Times are good for streaming companies — at least on Wall Street. Now, Chinese streaming giant iQIYI is projected to reach a $13 billion valuation on NASDAQ.
The iQIYI video streaming company, based in China, is now preparing a huge IPO in the U.S. According to Wall Street estimates, the company is expected to generate approximately $2.25 billion in an upcoming Nasdaq offering.
iQIYI had around 51 million subscribers in 2017, and its business has grown about 55% year-over-year. Its parent company is the Chinese search engine Baidu.

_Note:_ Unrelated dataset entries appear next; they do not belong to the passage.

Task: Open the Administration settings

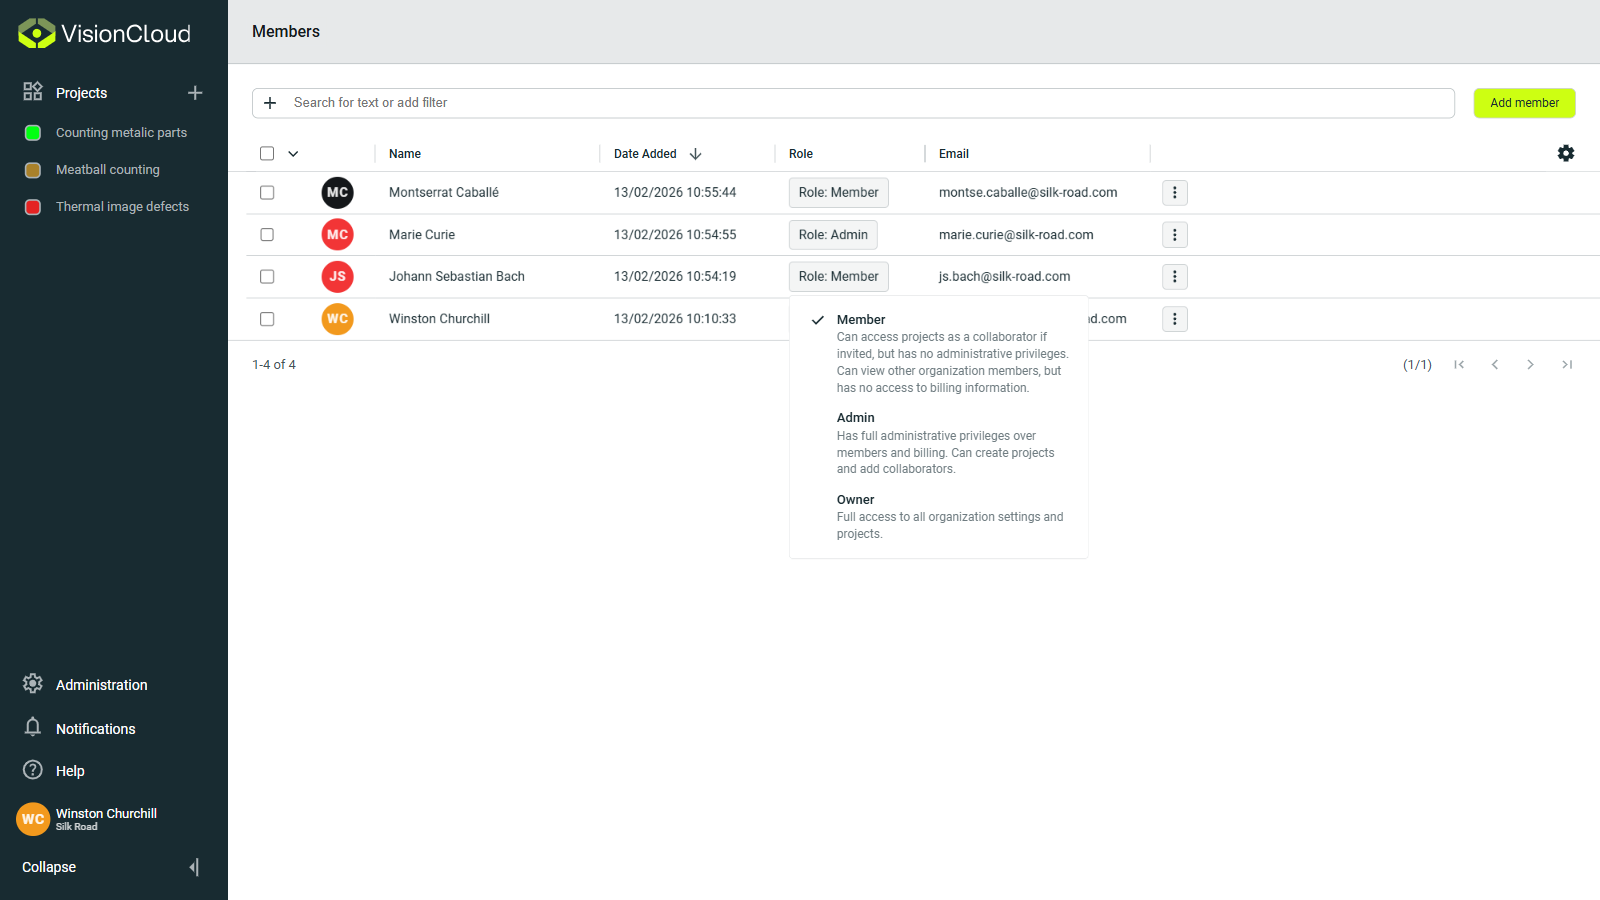Action: click(x=100, y=684)
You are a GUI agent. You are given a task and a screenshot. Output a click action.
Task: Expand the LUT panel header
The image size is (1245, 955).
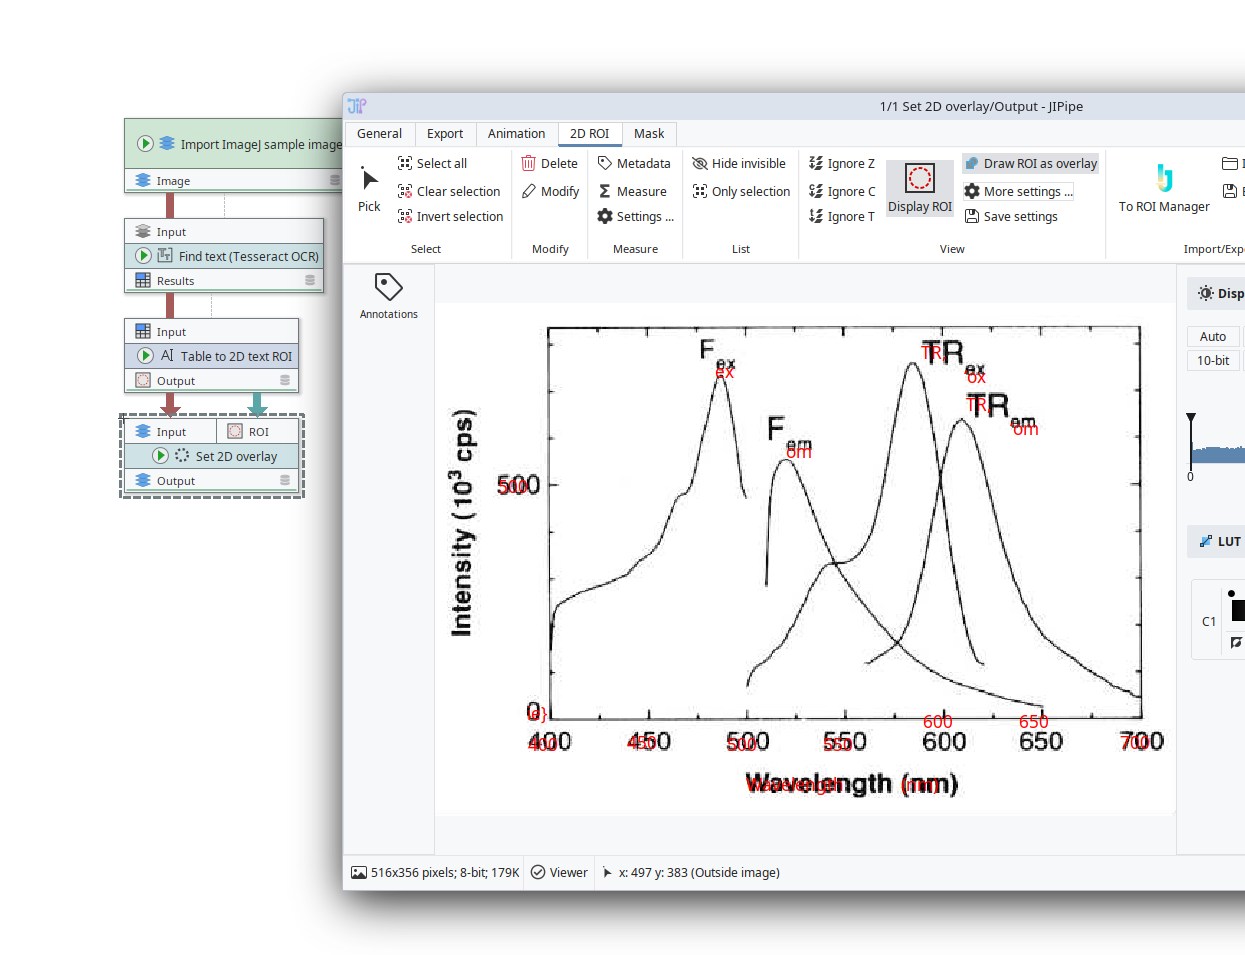(1219, 541)
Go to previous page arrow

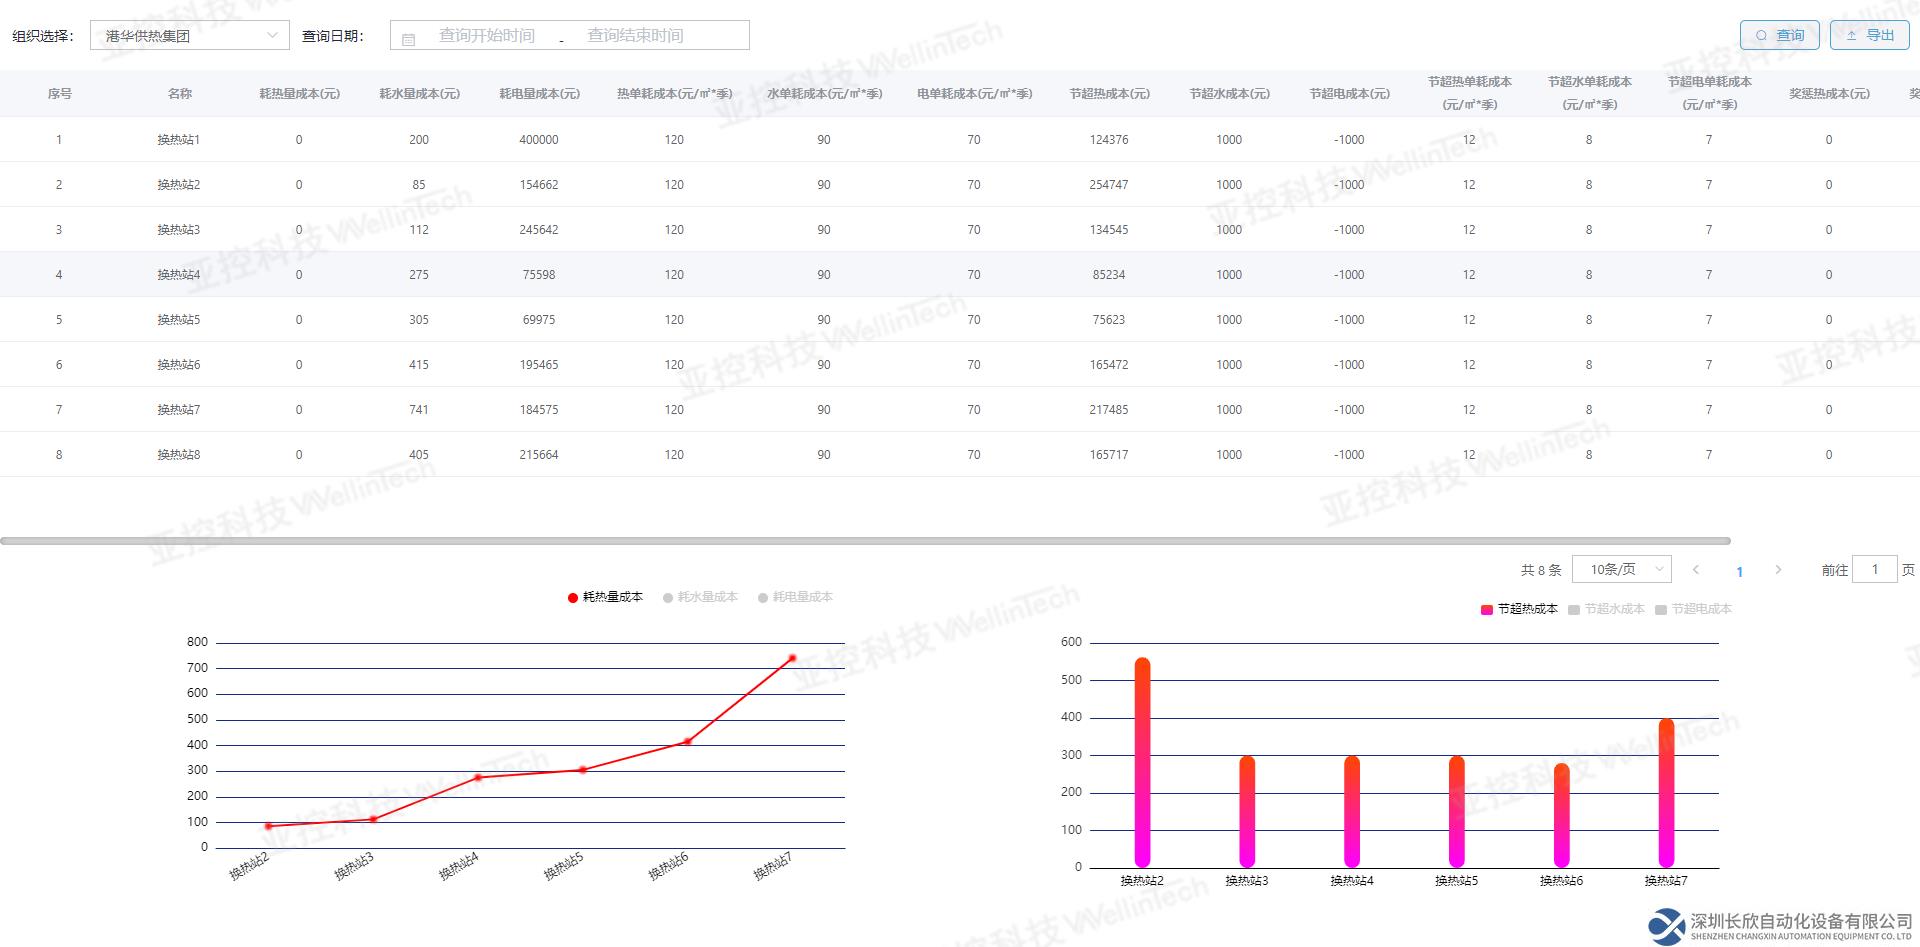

The site will begin to trade on March 29th, selling shares via ADS. An ADS, or American Depositary Share, is a US dollar-denominated equity share of a foreign company, purchasable on a US exchange (like Nasdaq).
A few days later, Spotify is expected to bow on the New York Stock Exchange in an unconventional direct listing.
Each ADS for iQIYI is expected to land in the $17-19 range.
Goldman Sachs, Citi, UBS Investment Bank, China Renaissance, BofA Merrill Lynch, and Credit Suisse are the lead underwriters on this deal. If the company’s ADS shares land at 18 dollars per ADS, then the company capitalizes at over $13 billion dollars. Other projections are driving as high as $15 billion.
Back in 2016, the founders made an attempt to privatize the video streaming service and purchase iQIYI from its parent company. Gong Yu and one of the founders of the Baidu search website, Robin Li, made an offer of roughly $3 billion.
The company is rolling into its US-based IPO with a lot of investment. Backers like Sequoia Capital, IDG, and Hillhouse Capital enabled the company to gather over a billion dollars for site content.
iQIYI’s owners haven’t yet pegged ADS pricing.